- GOAL OF THE EXERCISE -
Beginning with the line that contains "The width and height of the screenshot is (916, 439)." and concluding with the final line of the listing below, output each line exactly, and only those lines.

- RECORDS PROVIDED -
----------
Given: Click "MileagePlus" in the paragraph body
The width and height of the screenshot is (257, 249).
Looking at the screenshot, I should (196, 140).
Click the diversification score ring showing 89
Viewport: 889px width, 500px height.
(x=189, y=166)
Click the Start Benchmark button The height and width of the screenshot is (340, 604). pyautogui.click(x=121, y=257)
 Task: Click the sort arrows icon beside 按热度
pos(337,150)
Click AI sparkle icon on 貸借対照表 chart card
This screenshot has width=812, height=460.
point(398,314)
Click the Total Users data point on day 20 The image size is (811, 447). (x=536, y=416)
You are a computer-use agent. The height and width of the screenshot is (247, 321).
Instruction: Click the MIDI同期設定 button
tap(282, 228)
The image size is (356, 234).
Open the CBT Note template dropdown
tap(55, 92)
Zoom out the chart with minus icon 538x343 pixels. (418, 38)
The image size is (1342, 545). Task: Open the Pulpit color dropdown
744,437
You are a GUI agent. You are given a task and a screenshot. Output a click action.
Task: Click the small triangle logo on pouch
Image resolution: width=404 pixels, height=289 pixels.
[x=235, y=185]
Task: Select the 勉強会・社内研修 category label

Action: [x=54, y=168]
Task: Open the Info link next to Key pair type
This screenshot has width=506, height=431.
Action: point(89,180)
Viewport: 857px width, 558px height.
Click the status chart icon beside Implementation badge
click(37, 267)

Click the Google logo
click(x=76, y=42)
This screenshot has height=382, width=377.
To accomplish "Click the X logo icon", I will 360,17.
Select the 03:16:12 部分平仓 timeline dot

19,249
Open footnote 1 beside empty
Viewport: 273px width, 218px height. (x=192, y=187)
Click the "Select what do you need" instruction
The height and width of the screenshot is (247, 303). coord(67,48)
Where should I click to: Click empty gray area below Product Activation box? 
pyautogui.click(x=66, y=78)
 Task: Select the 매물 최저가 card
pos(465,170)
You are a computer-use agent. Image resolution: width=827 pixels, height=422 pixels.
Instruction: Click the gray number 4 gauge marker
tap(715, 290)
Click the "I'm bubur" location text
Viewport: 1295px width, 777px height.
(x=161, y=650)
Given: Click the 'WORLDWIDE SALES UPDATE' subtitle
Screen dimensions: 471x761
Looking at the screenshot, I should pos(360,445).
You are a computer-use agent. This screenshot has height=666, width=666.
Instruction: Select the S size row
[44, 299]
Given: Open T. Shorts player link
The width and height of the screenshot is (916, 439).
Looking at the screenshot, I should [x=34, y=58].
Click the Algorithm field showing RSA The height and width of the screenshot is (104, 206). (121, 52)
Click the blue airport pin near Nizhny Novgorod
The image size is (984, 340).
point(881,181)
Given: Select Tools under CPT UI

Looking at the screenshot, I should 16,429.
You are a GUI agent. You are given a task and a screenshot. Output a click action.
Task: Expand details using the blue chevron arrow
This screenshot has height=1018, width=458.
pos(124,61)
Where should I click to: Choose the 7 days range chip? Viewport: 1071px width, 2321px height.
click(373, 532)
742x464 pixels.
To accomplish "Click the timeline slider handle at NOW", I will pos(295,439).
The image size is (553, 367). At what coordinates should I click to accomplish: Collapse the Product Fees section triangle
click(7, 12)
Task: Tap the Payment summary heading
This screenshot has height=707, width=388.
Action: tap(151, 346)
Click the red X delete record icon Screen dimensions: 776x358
----------
- TASK ANSWER -
The width and height of the screenshot is (916, 439).
Looking at the screenshot, I should [x=34, y=58].
Click the Algorithm field showing RSA The height and width of the screenshot is (104, 206). (121, 52)
Click the blue airport pin near Nizhny Novgorod
The image size is (984, 340).
point(881,181)
Given: Select Tools under CPT UI

Looking at the screenshot, I should 16,429.
You are a GUI agent. You are given a task and a screenshot. Output a click action.
Task: Expand details using the blue chevron arrow
This screenshot has height=1018, width=458.
pos(124,61)
Where should I click to: Choose the 7 days range chip? Viewport: 1071px width, 2321px height.
click(373, 532)
742x464 pixels.
To accomplish "Click the timeline slider handle at NOW", I will pos(295,439).
The image size is (553, 367). At what coordinates should I click to accomplish: Collapse the Product Fees section triangle
click(7, 12)
Task: Tap the Payment summary heading
This screenshot has height=707, width=388.
Action: tap(151, 346)
Click the red X delete record icon Screen dimensions: 776x358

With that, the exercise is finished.